Now working as a scavenger on a landfill site in the far south of Beijing, she spends her days knee-deep in a stinking mixture of greasy plastic bags, packaging, rotting fruit peel and used toilet paper.
Her job is to separate out anything worth keeping - including drinks cans, glass jars, plastic bags and old food trays. For this, the 41-year-old from a village in southern Sichuan province earns about 700 yuan (Dh 403) a month.
"This wasn't what I expected. I came to Beijing to earn some money but it's very hard to find suitable work," she said.
The scavengers, about a dozen of them at this landfill in Daxing district, constantly turn over the rubbish using pitchforks, throwing useful items into vast sacks arranged around them. There are flies everywhere and even a chicken pecking at the rubbish. Lorries full of yet more rubbish arrive regularly.
The newly wealthy residents of urban China are producing more rubbish than ever before. And most of it ends up in landfills like this.
According to estimates from campaigners, Beijing produces 30,000 tonnes of waste each day, and with the quantity growing about 8 per cent a year, the capital's rubbish dumps are filling up fast. Reports indicate just 4 per cent of Beijing's rubbish is recycled.
"China in a short time went from very poor to very rich. It has a lot of pent-up hunger to have things. There's this desire to consume stuff and much of it ends up in landfills," said Wang Jiuliang, a local filmmaker who made a documentary based on visiting more than 400 landfills around Beijing.
"It's difficult for the authorities to keep up. China has embarked on a consumer-based society, but it hasn't done the necessary homework, it hasn't prepared for these types of consumers."
His film, Beijing Besieged by Waste, is being screened in the UAE capital on Wednesday and Friday as part of the Abu Dhabi Film Festival.
There are fears the filling up of the landfills is having wider consequences, in particular that some are leaking pollutants into the groundwater.
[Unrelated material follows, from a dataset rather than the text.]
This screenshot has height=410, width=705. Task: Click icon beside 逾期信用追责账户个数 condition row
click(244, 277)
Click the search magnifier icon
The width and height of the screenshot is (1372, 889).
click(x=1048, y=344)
Landfills are also suspected of causing respiratory problems, said Li Bo, director of the Beijing pressure group Friends of Nature, with "phenomenally high" rates of asthma in areas close to dumps.
"The landfill problem is very serious," he said. "We're concerned about the landfill mega-projects that emit very smelly odours and it's very harmful."
With some campaigners saying Beijing's landfill sites will be full within five years, officials have set a target that 40 per cent of waste will be burnt at incinerators. Yet this raises concerns over the release of hazardous substances, such as the potentially carcinogenic dioxins produced from burning plastics.
While the authorities have in some cases responded to protests by the public and cancelled or put on hold planned incinerators, Mr Li said scores more large-scale facilities were in the pipeline nationwide.
The ultimate answer, says Mr Wang, is to produce less rubbish, and he believes this can only come about if producers are made responsible for the rubbish they generate. In some developed countries such as the United Kingdom, businesses that produce packaging can be prosecuted if they do not take steps to recover and recycle waste their activities generate. Examples Mr Wang has come across seem to illustrate the fact that certain companies are not held to account for their actions.
"If you fly business class, you get a pair of slippers and you see just a single pair of slippers. If you go to some of these landfills, you see 100,000 pairs of these slippers. They are just sitting there rotting," he said.